Records from a collection:
((

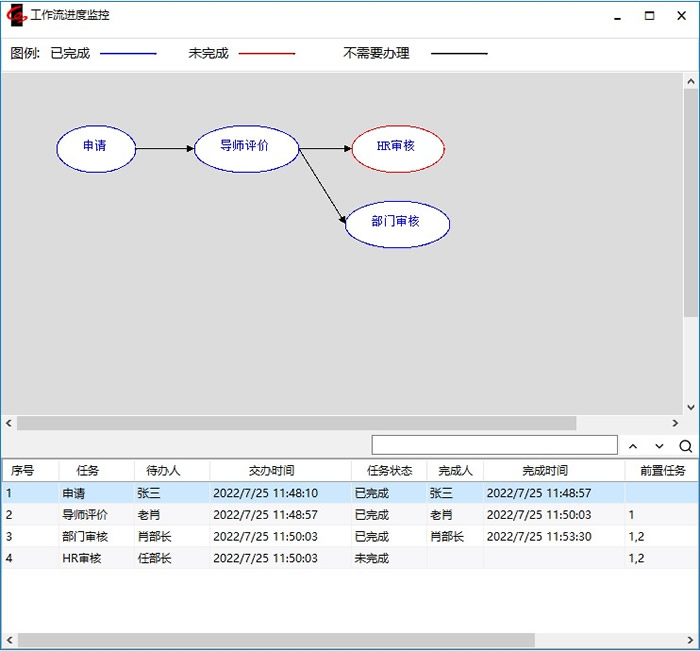
Task: Click the search magnifier icon
Action: click(685, 446)
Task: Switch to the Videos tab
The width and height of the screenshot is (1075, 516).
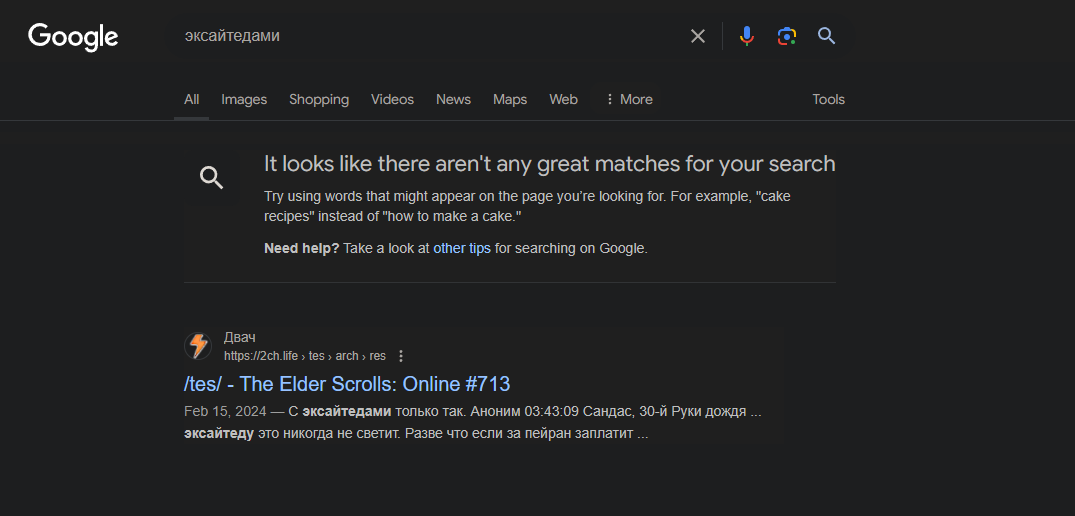Action: click(x=392, y=99)
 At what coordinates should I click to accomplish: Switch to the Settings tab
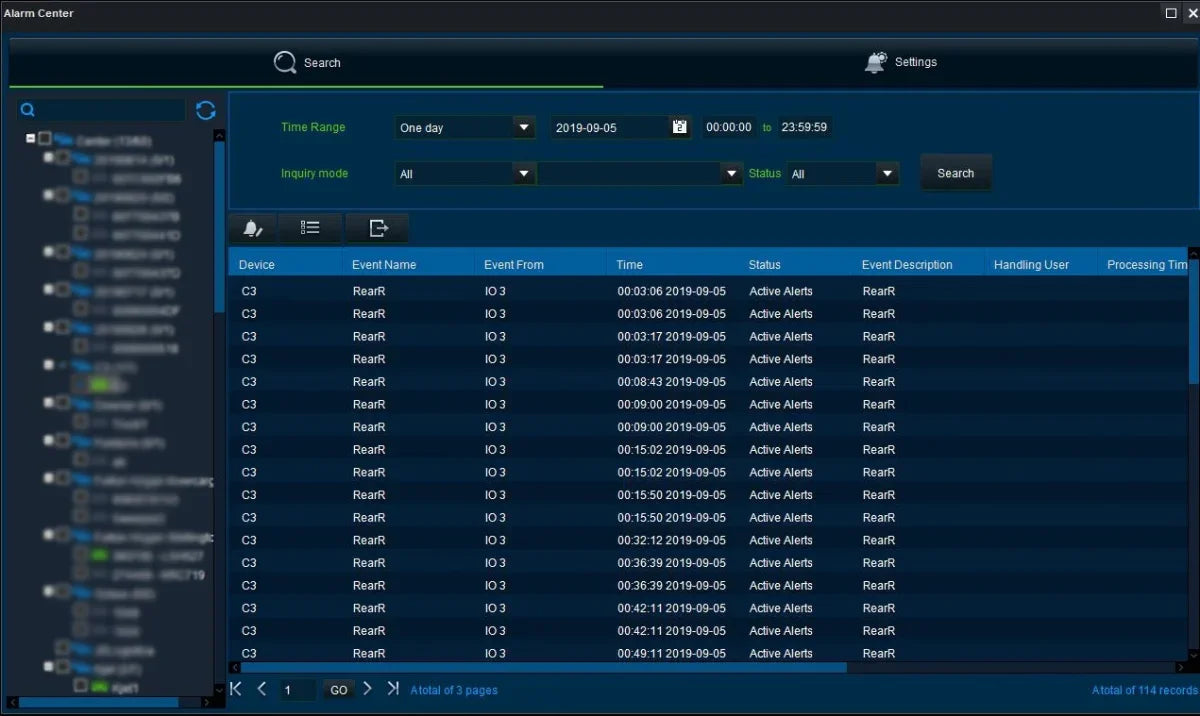(x=900, y=62)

))

> _Work instructions_:
Write the lines from the one containing "Task: Switch to the Videos tab" through the end of the data above exactly as they appear, and do not carry over any picture.

> _Written reply_:
Task: Switch to the Videos tab
The width and height of the screenshot is (1075, 516).
Action: click(x=392, y=99)
 At what coordinates should I click to accomplish: Switch to the Settings tab
(x=900, y=62)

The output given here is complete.